Chapter 5. Usage statistics

5.1. Usage statistics
5.1.1. Why are we doing this?
5.1.2. Opt-out
5.1.3. How to opt-out
5.1.4. What is sent?
5.1.5. How is the data sent
5.1.6. When is the data sent?
5.1.7. What will the data be used for?
5.1.8. Data protection policy
5.1.9. Feedback
5.1.10. Updates to policy
5.1.11. Accreditation

5.1. Usage statistics

OGSA-DAI contains statistics collection functionality. This sends statistics from your host to an OGSA-DAI server at test.ogsadai.org.uk. This functionality is enabled by default. This page outlines the information we collect, why we collect it and how to opt-out of the collection process.

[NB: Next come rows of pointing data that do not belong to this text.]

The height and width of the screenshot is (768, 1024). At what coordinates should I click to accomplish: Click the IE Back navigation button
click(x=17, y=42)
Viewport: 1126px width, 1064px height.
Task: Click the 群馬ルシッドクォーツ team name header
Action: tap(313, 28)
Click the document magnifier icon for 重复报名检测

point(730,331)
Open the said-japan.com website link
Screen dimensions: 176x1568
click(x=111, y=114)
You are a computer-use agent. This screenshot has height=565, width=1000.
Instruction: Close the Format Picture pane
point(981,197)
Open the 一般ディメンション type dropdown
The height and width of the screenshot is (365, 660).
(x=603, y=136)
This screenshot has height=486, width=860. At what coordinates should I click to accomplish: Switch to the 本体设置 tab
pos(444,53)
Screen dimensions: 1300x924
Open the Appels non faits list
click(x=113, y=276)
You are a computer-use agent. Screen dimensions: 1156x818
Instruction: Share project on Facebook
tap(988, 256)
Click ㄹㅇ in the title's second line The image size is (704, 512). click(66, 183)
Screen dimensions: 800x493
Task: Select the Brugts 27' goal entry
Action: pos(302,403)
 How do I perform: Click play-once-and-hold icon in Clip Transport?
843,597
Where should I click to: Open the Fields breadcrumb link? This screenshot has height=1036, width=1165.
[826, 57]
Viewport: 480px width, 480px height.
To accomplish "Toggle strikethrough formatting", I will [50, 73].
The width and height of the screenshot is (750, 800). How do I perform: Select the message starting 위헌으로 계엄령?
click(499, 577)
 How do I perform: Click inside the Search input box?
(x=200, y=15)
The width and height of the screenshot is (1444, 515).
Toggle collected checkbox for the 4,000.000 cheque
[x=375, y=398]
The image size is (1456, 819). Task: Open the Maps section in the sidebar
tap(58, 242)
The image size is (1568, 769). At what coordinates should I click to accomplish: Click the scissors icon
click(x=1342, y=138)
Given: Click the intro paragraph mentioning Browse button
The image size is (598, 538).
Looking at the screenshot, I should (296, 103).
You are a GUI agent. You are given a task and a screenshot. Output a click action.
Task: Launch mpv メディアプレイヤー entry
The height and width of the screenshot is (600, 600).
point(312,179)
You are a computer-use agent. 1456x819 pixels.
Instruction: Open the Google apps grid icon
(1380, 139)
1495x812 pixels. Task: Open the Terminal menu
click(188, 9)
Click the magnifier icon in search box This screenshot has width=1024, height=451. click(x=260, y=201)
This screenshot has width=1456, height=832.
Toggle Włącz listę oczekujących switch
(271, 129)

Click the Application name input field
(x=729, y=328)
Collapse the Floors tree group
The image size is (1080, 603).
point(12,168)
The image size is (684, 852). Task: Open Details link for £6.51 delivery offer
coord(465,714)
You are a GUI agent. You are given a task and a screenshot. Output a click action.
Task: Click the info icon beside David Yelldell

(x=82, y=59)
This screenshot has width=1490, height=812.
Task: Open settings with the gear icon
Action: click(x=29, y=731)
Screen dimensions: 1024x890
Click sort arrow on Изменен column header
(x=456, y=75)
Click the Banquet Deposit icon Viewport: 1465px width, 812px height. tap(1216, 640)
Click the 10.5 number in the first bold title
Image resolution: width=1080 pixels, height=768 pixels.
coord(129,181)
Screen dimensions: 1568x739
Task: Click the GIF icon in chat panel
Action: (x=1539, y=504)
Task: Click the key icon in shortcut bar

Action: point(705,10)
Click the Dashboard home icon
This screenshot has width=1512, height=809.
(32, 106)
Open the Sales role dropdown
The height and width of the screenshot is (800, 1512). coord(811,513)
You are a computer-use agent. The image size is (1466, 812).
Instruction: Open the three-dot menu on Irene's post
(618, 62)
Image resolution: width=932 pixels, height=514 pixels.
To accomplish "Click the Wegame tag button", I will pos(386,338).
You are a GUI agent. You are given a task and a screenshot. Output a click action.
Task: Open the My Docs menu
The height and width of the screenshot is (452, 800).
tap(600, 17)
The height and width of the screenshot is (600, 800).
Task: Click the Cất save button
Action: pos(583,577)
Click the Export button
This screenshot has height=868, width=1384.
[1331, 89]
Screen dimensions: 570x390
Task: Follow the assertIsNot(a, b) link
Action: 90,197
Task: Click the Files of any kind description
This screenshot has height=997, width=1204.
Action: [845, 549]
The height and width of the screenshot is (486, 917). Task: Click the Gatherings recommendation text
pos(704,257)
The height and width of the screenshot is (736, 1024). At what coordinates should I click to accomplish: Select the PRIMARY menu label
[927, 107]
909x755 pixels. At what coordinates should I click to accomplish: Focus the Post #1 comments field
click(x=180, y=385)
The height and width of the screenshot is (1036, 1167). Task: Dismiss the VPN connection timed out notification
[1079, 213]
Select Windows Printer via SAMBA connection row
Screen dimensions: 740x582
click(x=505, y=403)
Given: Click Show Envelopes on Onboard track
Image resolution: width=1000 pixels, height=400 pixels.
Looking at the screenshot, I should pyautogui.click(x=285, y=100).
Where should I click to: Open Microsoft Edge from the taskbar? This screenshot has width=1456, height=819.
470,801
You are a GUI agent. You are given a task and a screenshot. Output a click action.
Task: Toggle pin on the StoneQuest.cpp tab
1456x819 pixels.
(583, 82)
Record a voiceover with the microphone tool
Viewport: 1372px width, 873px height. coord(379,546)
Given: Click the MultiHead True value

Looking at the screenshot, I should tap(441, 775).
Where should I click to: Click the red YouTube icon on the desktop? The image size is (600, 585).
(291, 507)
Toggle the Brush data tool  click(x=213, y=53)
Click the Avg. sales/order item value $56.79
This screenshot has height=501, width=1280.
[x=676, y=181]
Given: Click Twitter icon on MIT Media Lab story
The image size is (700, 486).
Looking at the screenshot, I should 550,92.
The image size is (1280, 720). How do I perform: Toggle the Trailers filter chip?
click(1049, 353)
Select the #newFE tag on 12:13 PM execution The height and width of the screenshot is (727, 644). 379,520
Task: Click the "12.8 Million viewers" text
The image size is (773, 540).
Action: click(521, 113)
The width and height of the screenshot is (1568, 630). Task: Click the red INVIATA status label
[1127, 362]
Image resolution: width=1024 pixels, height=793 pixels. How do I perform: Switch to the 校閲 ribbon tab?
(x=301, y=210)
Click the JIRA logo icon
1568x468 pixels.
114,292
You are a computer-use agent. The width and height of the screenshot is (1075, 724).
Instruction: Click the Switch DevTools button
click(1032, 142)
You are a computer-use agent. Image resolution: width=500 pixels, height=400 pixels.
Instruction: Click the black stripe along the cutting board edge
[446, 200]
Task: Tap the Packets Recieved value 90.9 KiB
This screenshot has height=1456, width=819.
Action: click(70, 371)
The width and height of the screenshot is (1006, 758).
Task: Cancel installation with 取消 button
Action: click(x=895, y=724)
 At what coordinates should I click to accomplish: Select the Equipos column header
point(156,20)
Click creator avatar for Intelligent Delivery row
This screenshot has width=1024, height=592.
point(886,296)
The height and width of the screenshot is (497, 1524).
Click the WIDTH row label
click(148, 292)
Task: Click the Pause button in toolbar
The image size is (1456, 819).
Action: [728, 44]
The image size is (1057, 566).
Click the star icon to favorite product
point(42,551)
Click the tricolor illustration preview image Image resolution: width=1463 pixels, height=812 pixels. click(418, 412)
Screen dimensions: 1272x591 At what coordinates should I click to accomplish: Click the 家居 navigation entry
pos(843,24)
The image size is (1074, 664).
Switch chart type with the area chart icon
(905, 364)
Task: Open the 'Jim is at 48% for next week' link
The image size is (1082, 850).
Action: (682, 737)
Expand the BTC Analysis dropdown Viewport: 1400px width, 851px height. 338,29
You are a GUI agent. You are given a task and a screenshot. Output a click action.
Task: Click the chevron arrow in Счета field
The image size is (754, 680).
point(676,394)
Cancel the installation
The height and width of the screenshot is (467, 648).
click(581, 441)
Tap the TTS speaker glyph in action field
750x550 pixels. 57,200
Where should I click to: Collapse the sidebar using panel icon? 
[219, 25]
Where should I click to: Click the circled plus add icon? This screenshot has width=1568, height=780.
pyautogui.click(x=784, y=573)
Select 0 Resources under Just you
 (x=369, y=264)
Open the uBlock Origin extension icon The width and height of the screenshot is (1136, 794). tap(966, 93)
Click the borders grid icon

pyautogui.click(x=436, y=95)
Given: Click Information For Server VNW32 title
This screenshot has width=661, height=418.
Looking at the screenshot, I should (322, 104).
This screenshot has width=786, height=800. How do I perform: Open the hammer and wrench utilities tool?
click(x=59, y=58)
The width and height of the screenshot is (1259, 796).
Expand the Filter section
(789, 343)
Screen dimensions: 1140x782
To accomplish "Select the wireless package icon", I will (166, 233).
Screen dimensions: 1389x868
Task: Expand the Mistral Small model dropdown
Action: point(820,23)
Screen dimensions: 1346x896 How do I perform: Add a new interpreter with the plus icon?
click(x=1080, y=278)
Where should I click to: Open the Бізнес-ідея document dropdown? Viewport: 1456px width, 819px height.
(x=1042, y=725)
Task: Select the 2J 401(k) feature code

5.1.1. Why are we doing this?

The OGSA-DAI project receives government funding and must demonstrate that the e-Science community is taking up and using OGSA-DAI and that OGSA-DAI is making a valuable contribution to projects world-wide.

To this end, we have utilised support provided by the Globus Toolkit that will allow OGSA-DAI installations to send us generic usage statistics. This data is as generic as possible (see Section 5.1.4, “What is sent?”). By participating in this, you help our funders to justify continuing their support for the software on which you rely.

5.1.2. Opt-out

We are using opt-out rather than opt-in. The reason is that we need this data - it is a requirement for funding. We are sure our fellow users would be willing to help show that Grid Computing works and is in use. Realistically, however, we know that if it requires any additional effort to set up usage statistic reporting, it would drastically reduce the number of users that would actually report the data. To be effective, we need to require zero additional effort. By not opting out, and allowing these statistics to be reported back, you are explicitly supporting the further development of OGSA-DAI.

5.1.3. How to opt-out

If you must opt out of usage reporting, perform the steps described below.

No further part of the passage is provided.